Usage of Christa Spiked after Challenger Disaster

Christa McAuliffeOn January 28, 1986 — thirty years ago today — the Space Shuttle Challenger broke apart moments after takeoff.

All seven of the people on board were killed.

One of those people was Christa McAuliffe, a 37-year-old social studies teacher from Concord, New Hampshire.

She was selected from more than 11,000 U.S. teachers to participate in the Challenger mission, and she would have been the first teacher in space had the mission succeeded. She’d even planned to teach two short lessons from space.

Because of Christa, millions of Americans — particularly children — were paying close attention to the Challenger mission and were devastated when the accident happened.

Mental health experts say…many children experienced the death of Christa McAuliffe, the schoolteacher-astronaut, as the symbolic loss of a mother and that they may have been more deeply disturbed by this loss than they let on otherwise.

Unsurprisingly, usage of the baby name Christa more than doubled that year:

  • 1988: 925 baby girls named Christa [rank: 272nd]
  • 1987: 1,018 baby girls named Christa [rank: 251st]
  • 1986: 1,513 baby girls named Christa [rank: 178th]
  • 1985: 683 baby girls named Christa [rank: 343rd]
  • 1984: 740 baby girls named Christa [rank: 319th]

In fact, 178th is the highest Christa has ever ranked on the U.S. baby name charts.

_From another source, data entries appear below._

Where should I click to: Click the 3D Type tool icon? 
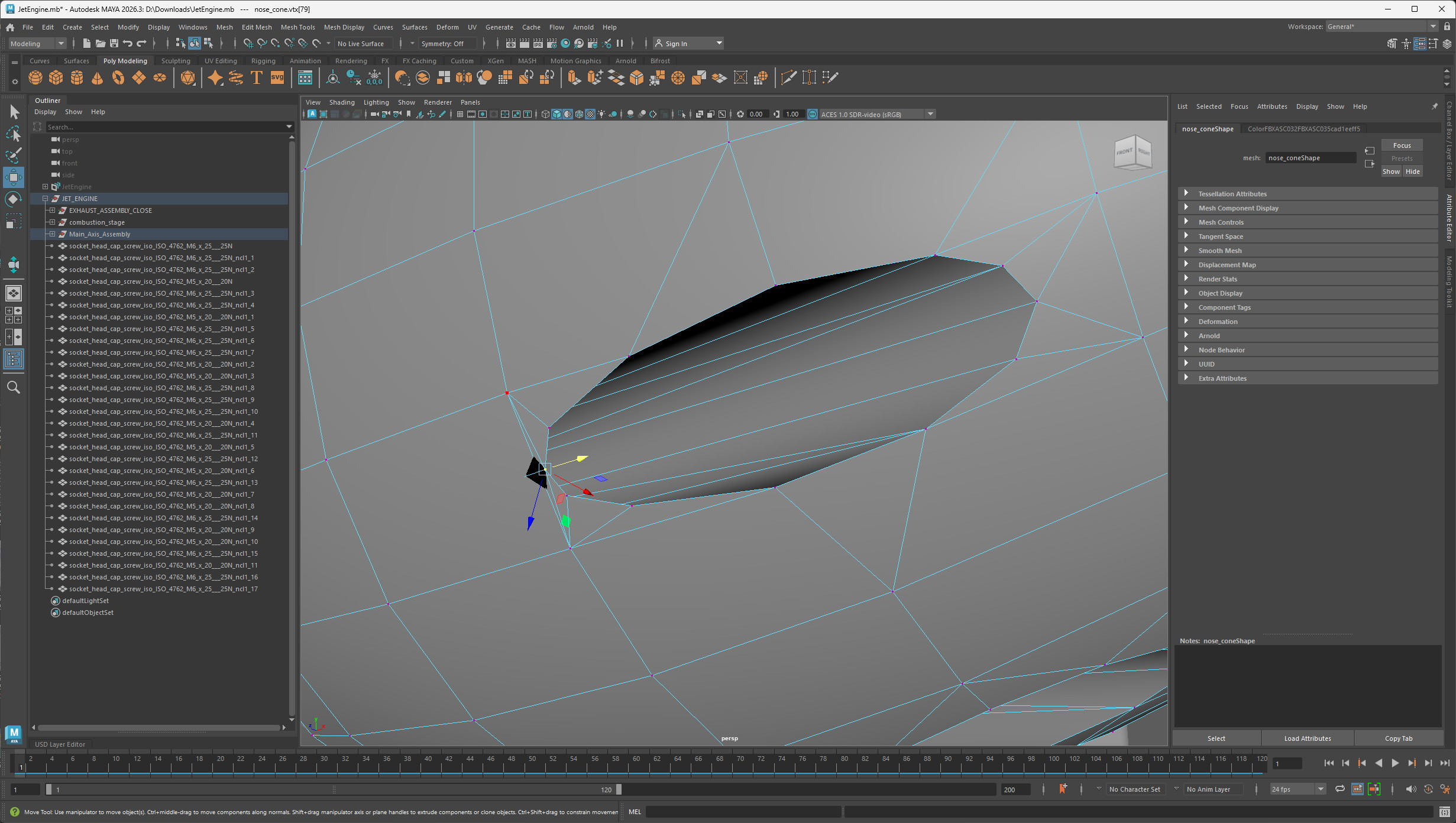(x=256, y=77)
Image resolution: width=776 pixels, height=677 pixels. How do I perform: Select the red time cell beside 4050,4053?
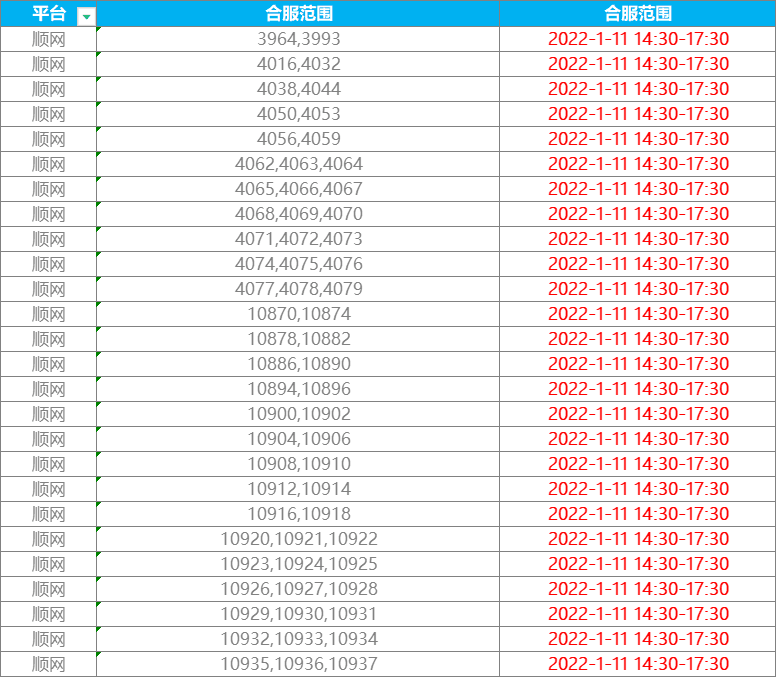pos(638,114)
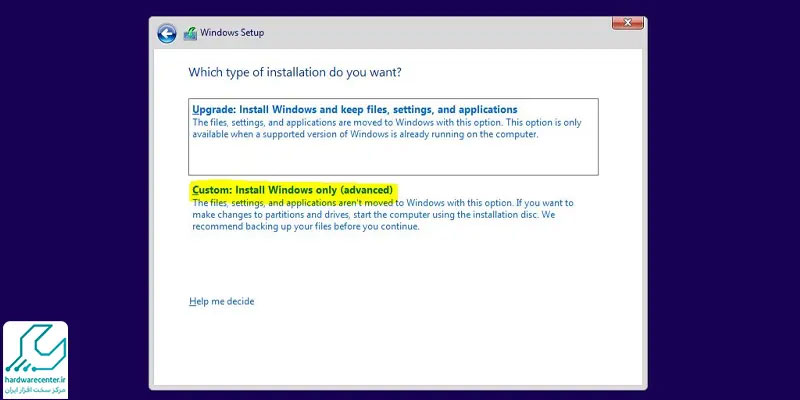
Task: Click blank white area below Help link
Action: coord(400,345)
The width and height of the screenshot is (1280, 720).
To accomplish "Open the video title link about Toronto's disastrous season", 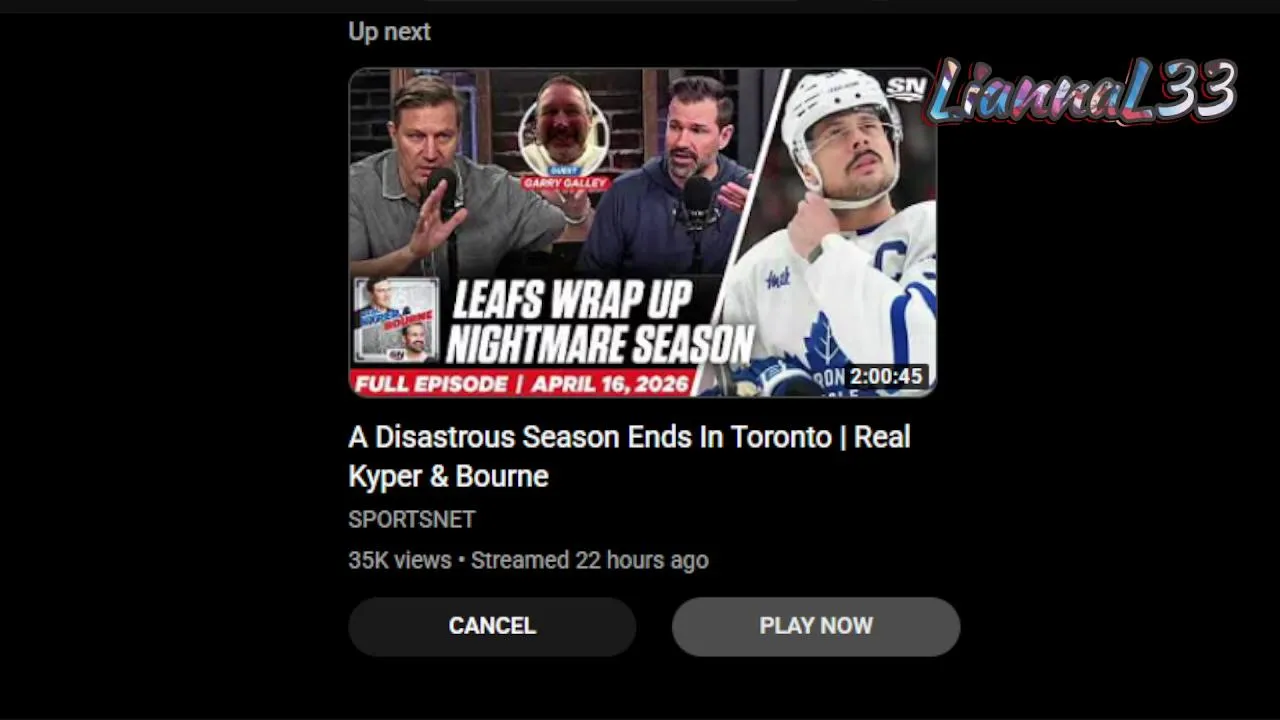I will 628,456.
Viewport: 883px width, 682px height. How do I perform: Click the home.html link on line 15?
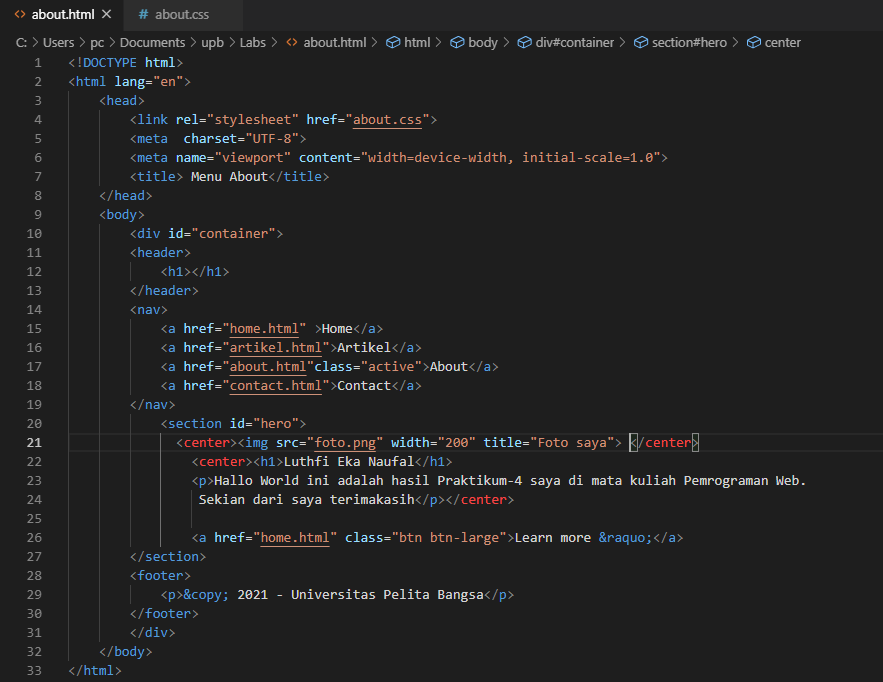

Now I’m wondering…what proportion of these extra baby Christas were named to commemorate Christa McAuliffe specifically (and how many of these commemoration-names were first suggested by sad older siblings), and what proportion got the name simply because Americans were hearing the name Christa over and over again that year (the same thing that happens to hurricane names)?

What do you think?

Finally, I did find two U.S. baby girls with the first-middle combo “Christa McAuliffe.” Neither was born in 1986 specifically, but they weren’t born longer after (in 1987 and 1990, respectively).